Roubar da cana a doçura do mel...
Trago bem vivo dentro de mim o gosto pelo caldo de cana que, em criança, chamava de “garapa”. No maior calor do dia a garapa adoçava nossa...
Trago bem vivo dentro de mim o gosto pelo caldo de cana que, em criança, chamava de “garapa”. No maior calor do dia a garapa adoçava nossas vidas e fazia a gente pensar que a vida valia à pena. Em quase todos os quintais havia uma moita de cana. Elas serviam para tudo: alimentar o gado, fazer rapaduras e produzir garapas, é claro! Jamais me esqueci do verde sabor da garapa! Naquele tempo eu não imaginava que da cana se produzia cachaça, uma espécie de “garapa destilada” que tirava a pessoa do salto. A gente ficava só com a garapa mesmo. Meu pai batia na cana com um pedaço de pau e a torcia sobre um prato. O caldo escorria, milagrosamente, dos gomos e alimentava uma grande disputa entre os pequenos consumidores... Nos restos do bagaço não demorava muito para juntar abelhas, que num enxame frenético, buscavam adoçar também, as próprias vidas.
Na música “Cio da Terra” de Chico Buarque, composta por Milton Nascimento, vejo contemplada parte de minha infância, sobretudo, quando diz: “Decepar a cana, recolher a garapa da cana, roubar da cana a doçura do mel, se lambuzar de mel”... Havia algumas espécies de canas mais doces que outras. Meu pai elogiava a “Caiana”. De vez em quando, descascava alguns pedaços dela. Tirava-lhe, os nós e dividia os gomos em quatro pedacinhos.
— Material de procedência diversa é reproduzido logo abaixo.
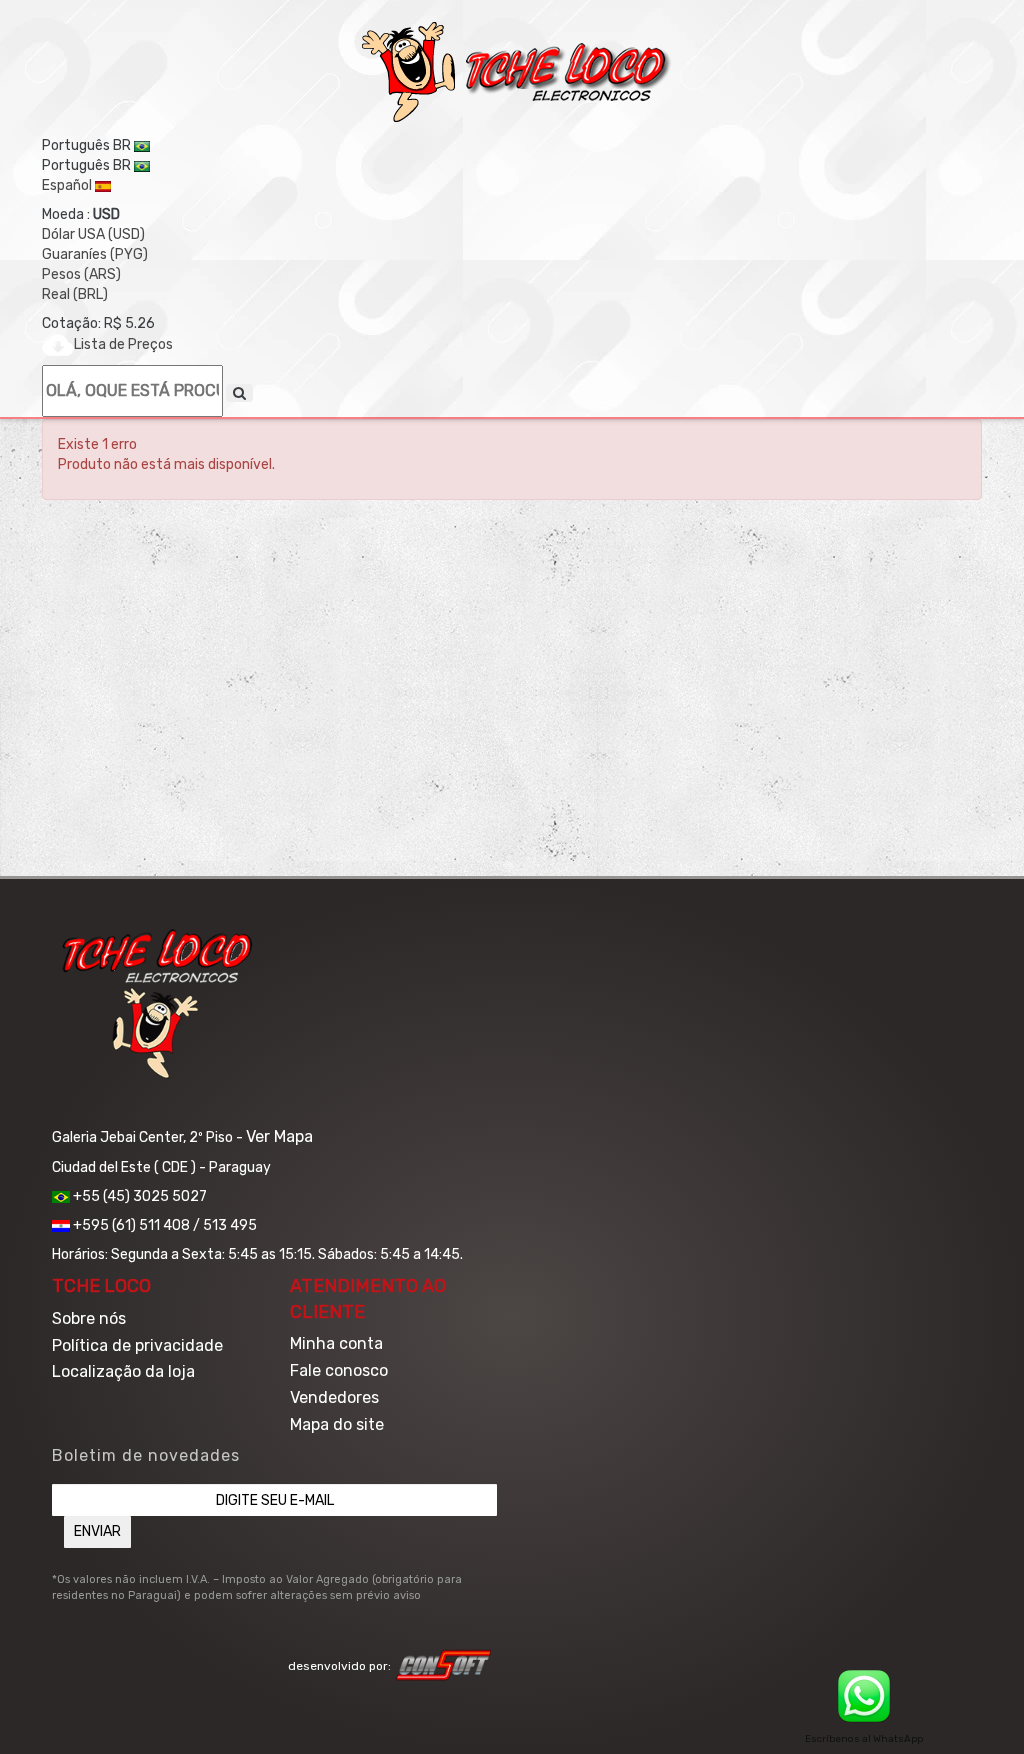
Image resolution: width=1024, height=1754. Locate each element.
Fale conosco (339, 1370)
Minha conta (336, 1343)
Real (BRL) (75, 294)
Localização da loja (123, 1371)
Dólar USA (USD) (93, 234)
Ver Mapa (279, 1136)
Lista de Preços (123, 344)
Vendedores (334, 1397)
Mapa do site (337, 1424)
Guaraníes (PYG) (95, 254)
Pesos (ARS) (81, 274)
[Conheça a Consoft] (444, 1664)
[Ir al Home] (517, 72)
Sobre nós (89, 1318)
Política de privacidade (137, 1345)
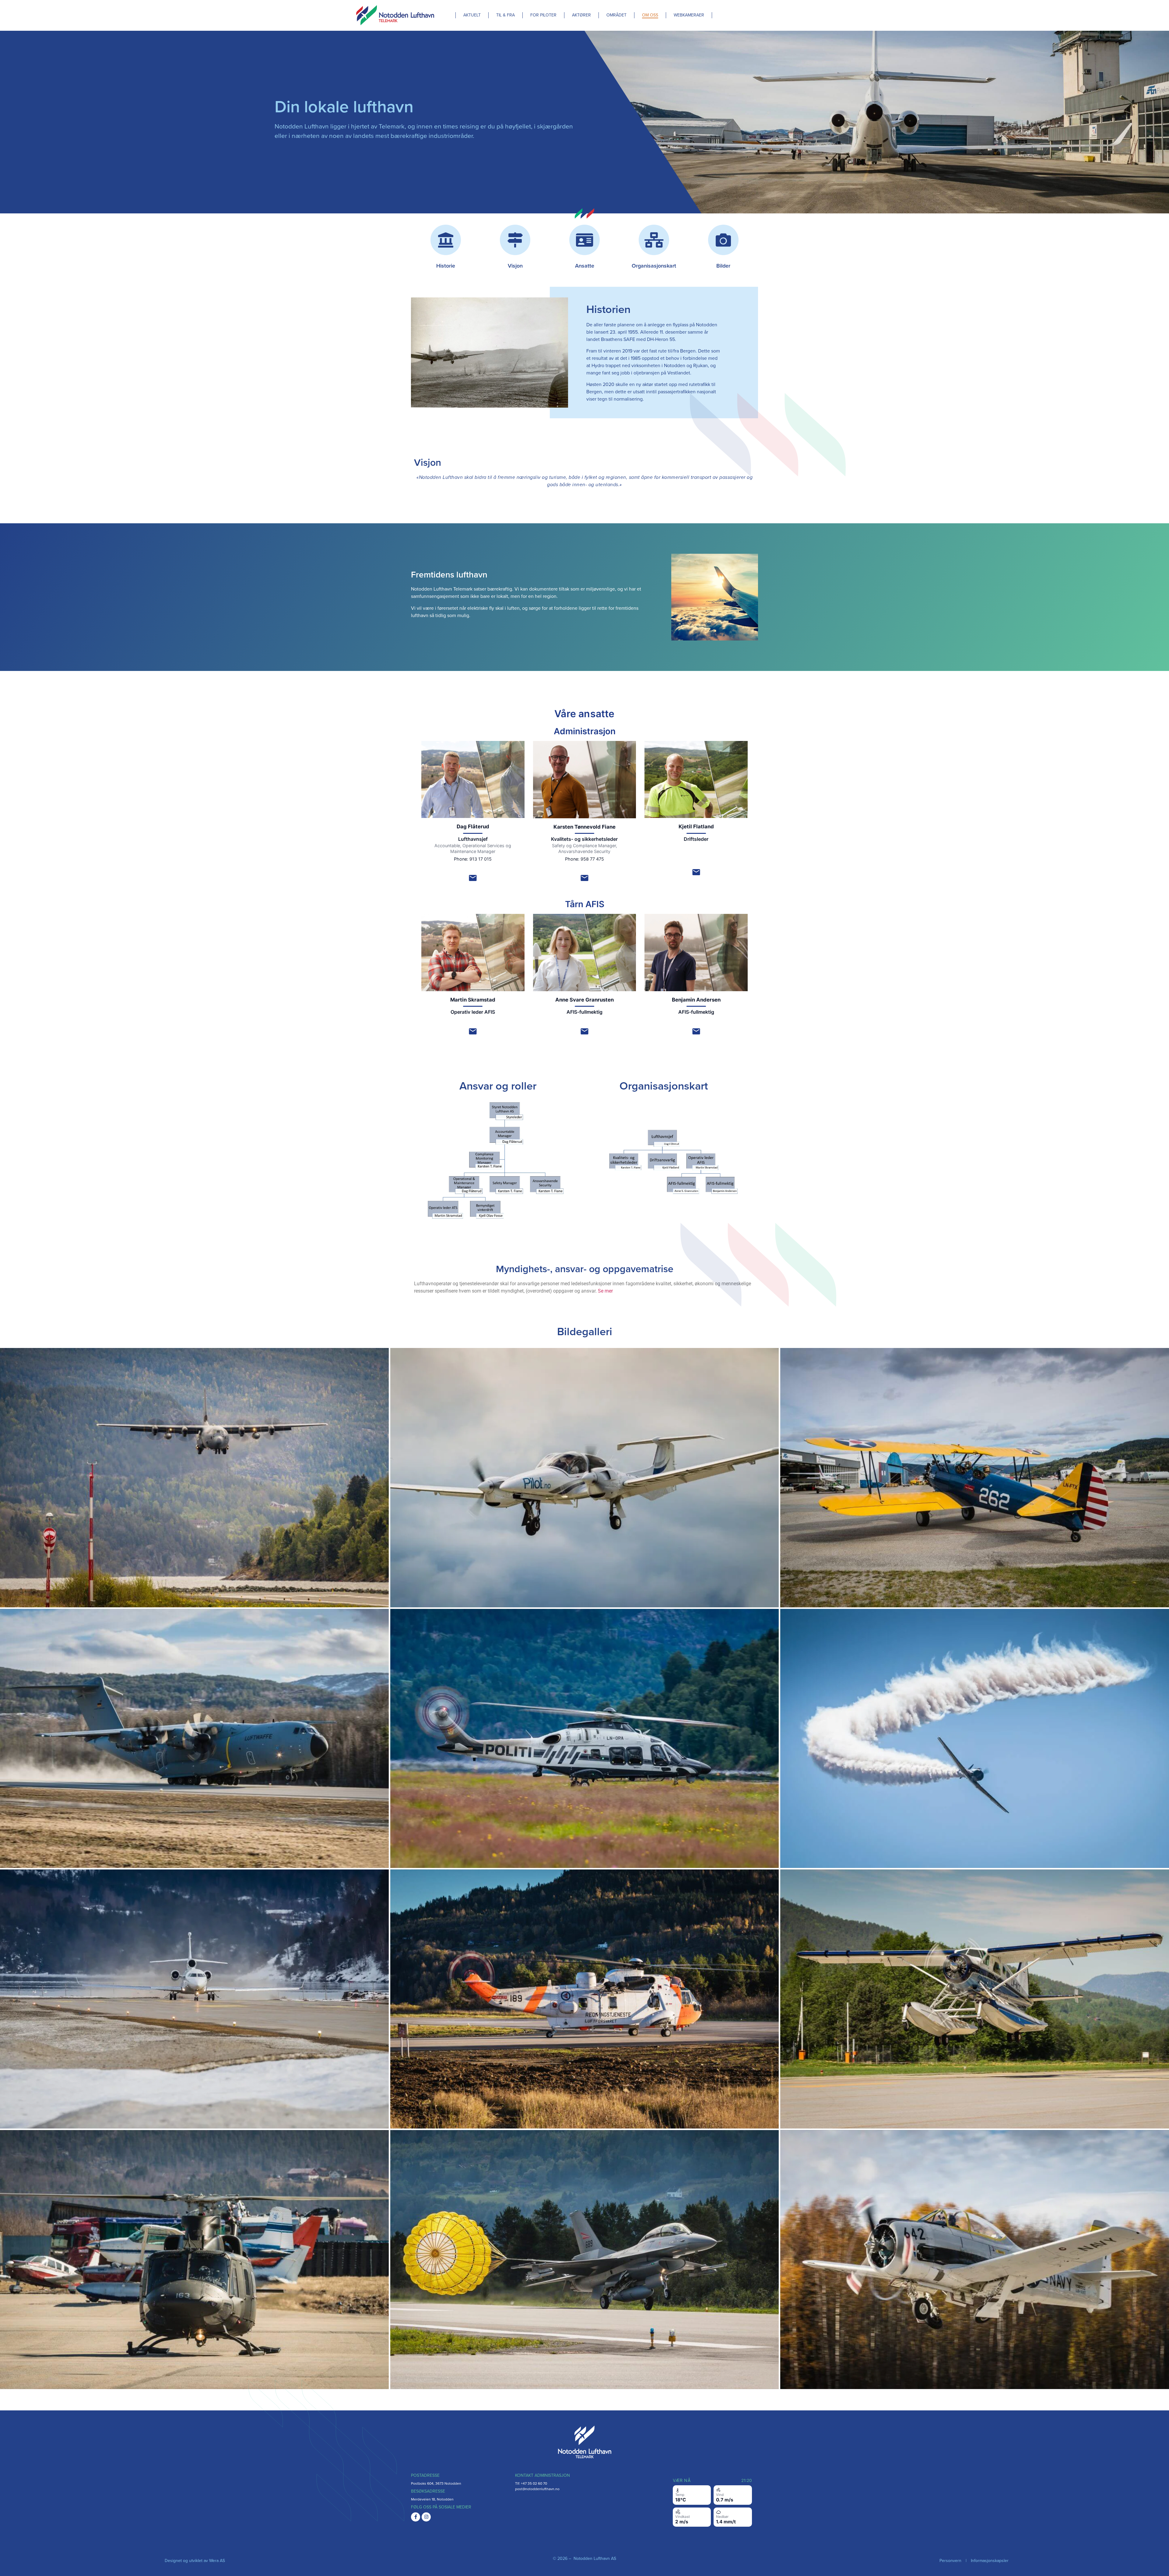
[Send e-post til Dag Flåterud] (473, 878)
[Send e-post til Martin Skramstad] (473, 1031)
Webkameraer (689, 15)
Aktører (581, 15)
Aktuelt (472, 15)
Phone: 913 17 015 (473, 859)
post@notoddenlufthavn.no (537, 2489)
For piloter (543, 15)
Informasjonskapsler (990, 2560)
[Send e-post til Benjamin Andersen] (696, 1031)
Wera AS (217, 2560)
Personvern (950, 2560)
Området (616, 15)
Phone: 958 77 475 (584, 859)
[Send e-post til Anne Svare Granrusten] (584, 1031)
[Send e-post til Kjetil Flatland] (696, 872)
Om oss (650, 15)
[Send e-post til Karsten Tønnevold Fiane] (584, 878)
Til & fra (505, 15)
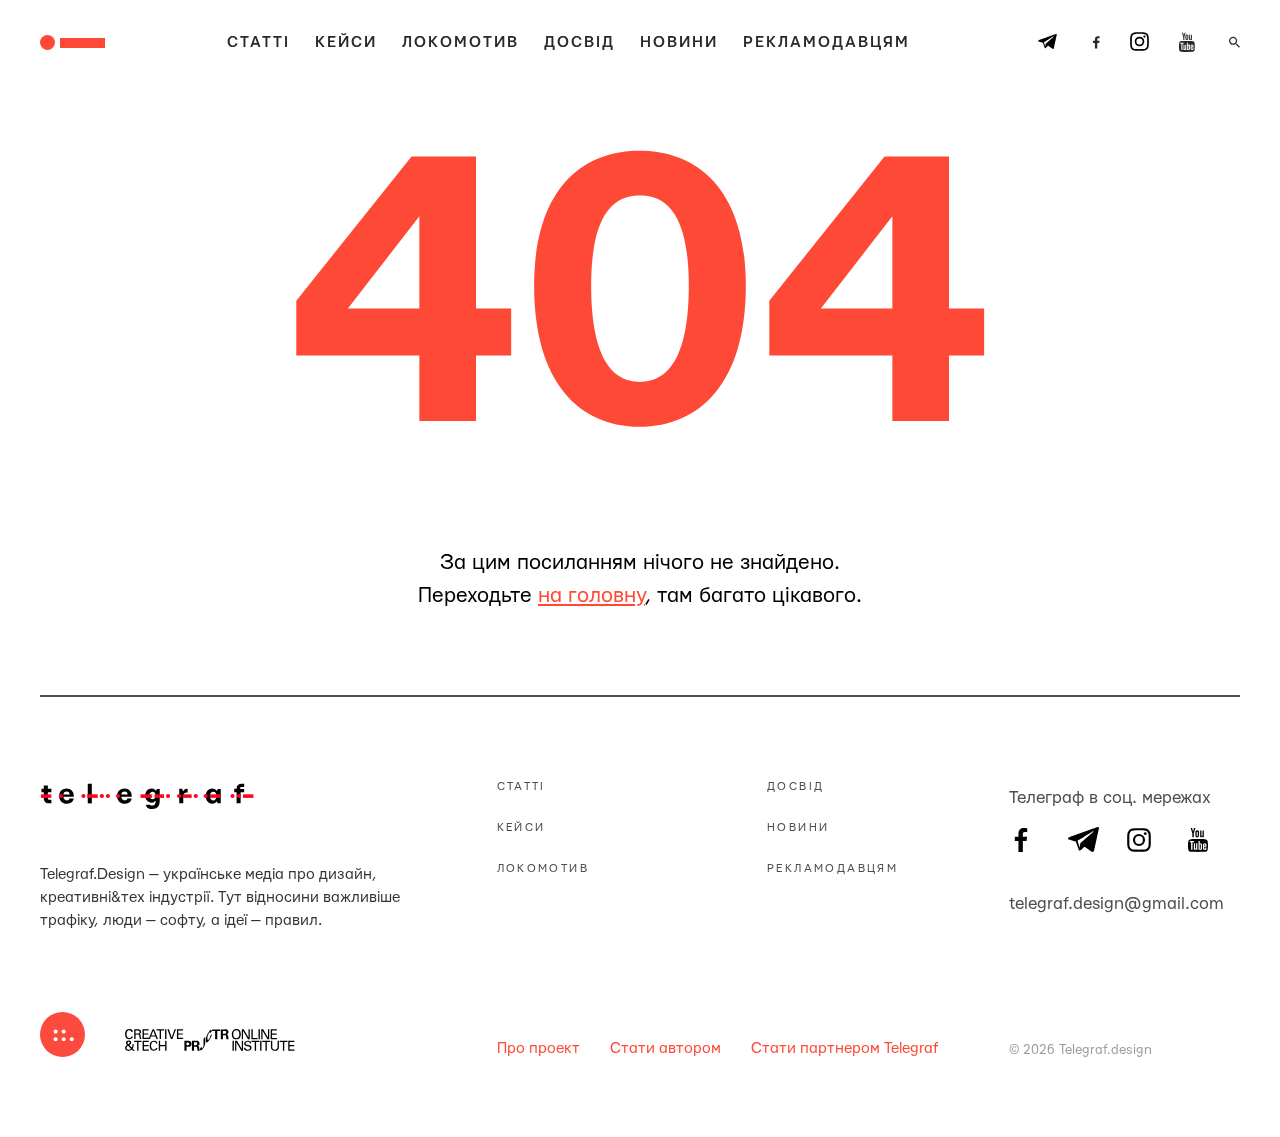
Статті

Era o céu! A meninada desfilava diante daquele banquete de doçura sem a mínima preocupação com cárie dentária.
O Brasil nasceu à sombra do canavial. Muito antes do ouro o açúcar brasileiro adoçou as mesas do mundo. Dizem que a rainha da Inglaterra ficou com os dentes todos careados de tanto comer do açúcar brasileiro que, naquele tempo, valia ouro. Hoje está na moda falar mal do açúcar. Ele se tornou o vilão e a fonte de todos os males. Não se pode mais dar balas às crianças e muito menos um copo de “caldo de cana”. Caldo de cana é um nome moderno para a velha garapa.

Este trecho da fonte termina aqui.